If others shared in this ruse, which evidently involved speech therapists, one could make the following argument: elsewhere in the state Medicaid recipients are concentrated in poor communities that can hardly afford the additional bill, and residents of wealthy areas within the same county were already forced to pay more than they should have when the costs were shifted to Medicaid, and thus in part to county governments. New York City, unlike most older cities and rural areas, has rich as well as poor, and can pay. If that or another argument is to be made, however, I want to hear it made. I at least want to hear the question asked.

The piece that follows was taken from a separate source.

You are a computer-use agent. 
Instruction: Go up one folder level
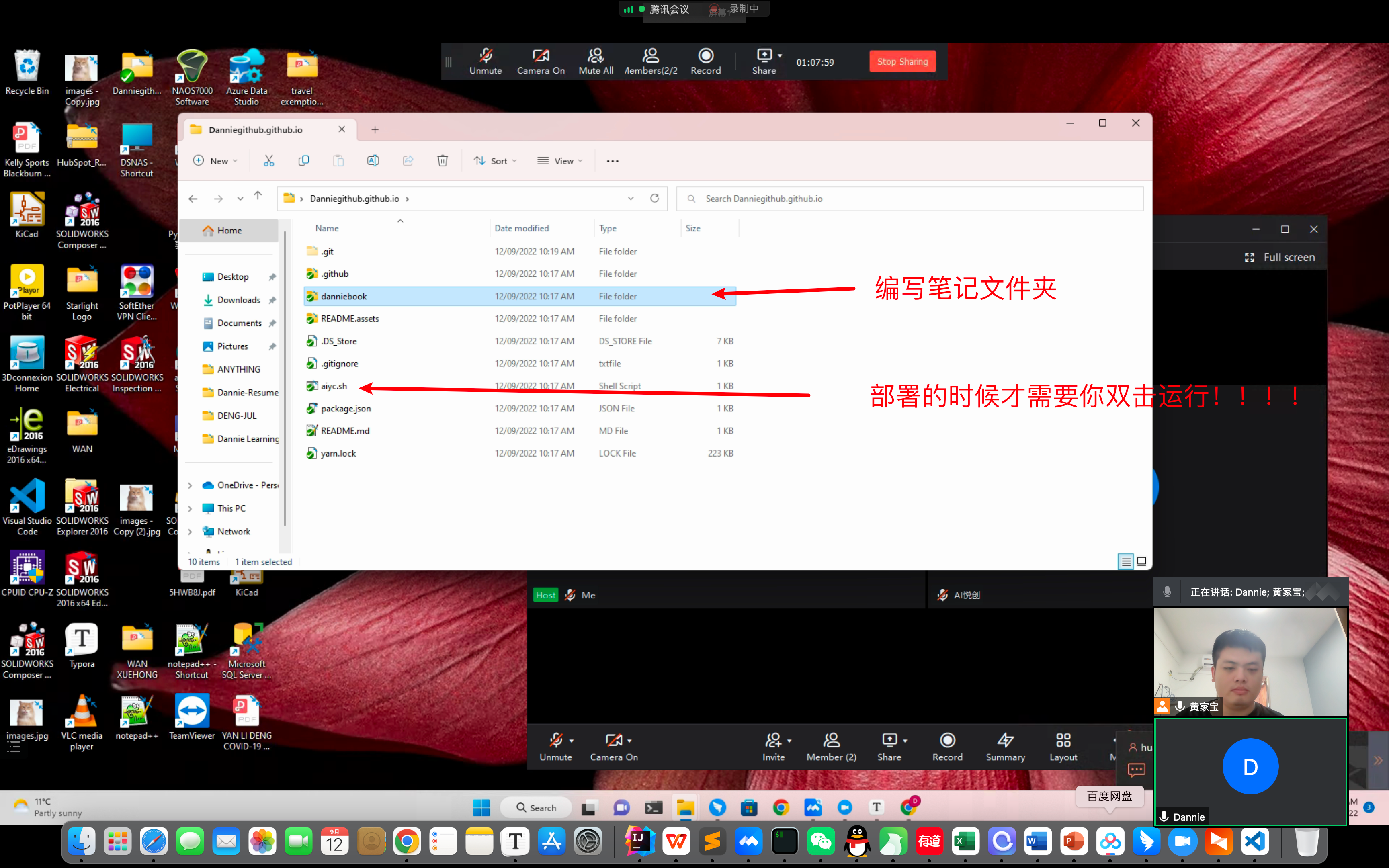click(x=258, y=197)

I'm suspicious because New York City has been on the wrong end of just about every deal like this for who knows how long. Just with regard to Medicaid, the required local contribution is higher for New York City than for other parts of the state. How? The very services and populations that are concentrated outside the city are those which the state covers 80 percent of the non-federal share, rather than 50 percent of the non-federal share. There are virtually no states that even have a local share.

The tobacco settlement required tobacco companies to pay the state and local governments back for the extra Medicaid costs associated with tobacco. New York City, home to most of the state's poor for the period in question, paid most of the local government share of those tobacco-related costs. But it got back relatively little of the tobacco settlement money.

Perhaps the Democrats in the state legislature supported that deal because they figured hurting the city would make then-Mayor Giuliani look bad. Perhaps they feel the same way about hurting the city under Mayor Bloomberg. Republicans? Given what they've done, particularly on state school aid in the 1990s, why are there any left representing this city?  Speaking of Giuliani (and Dinkins and Pataki), this is yet another hidden off the books debt shifted to today, our moment of greatest need.  How many more are there?

The recent MTA deal everyone was complaining about? If the MTA was allowed to collapse, it would shrink to the only form of transit that has a chance of covering its operating costs — the New York City subway, with no overnight service and some stations closed. With that, walking and biking, city residents would have retained access to the high wage jobs in Manhattan. So would New Jersey residents, and residents of Connecticut if they continued to pay for their share of MetroNorth. Other areas would have face a sharp decline and unsaleable real estate. That payroll tax, which I opposed, was a bailout for outer areas of the MTA service region that they feel free to resent New York City residents for. Again.

I suspect that someone is getting cheated by this Medicaid settlement. Based on the past, I think I know who. But the question should be asked, and someone should be forced to given an answer.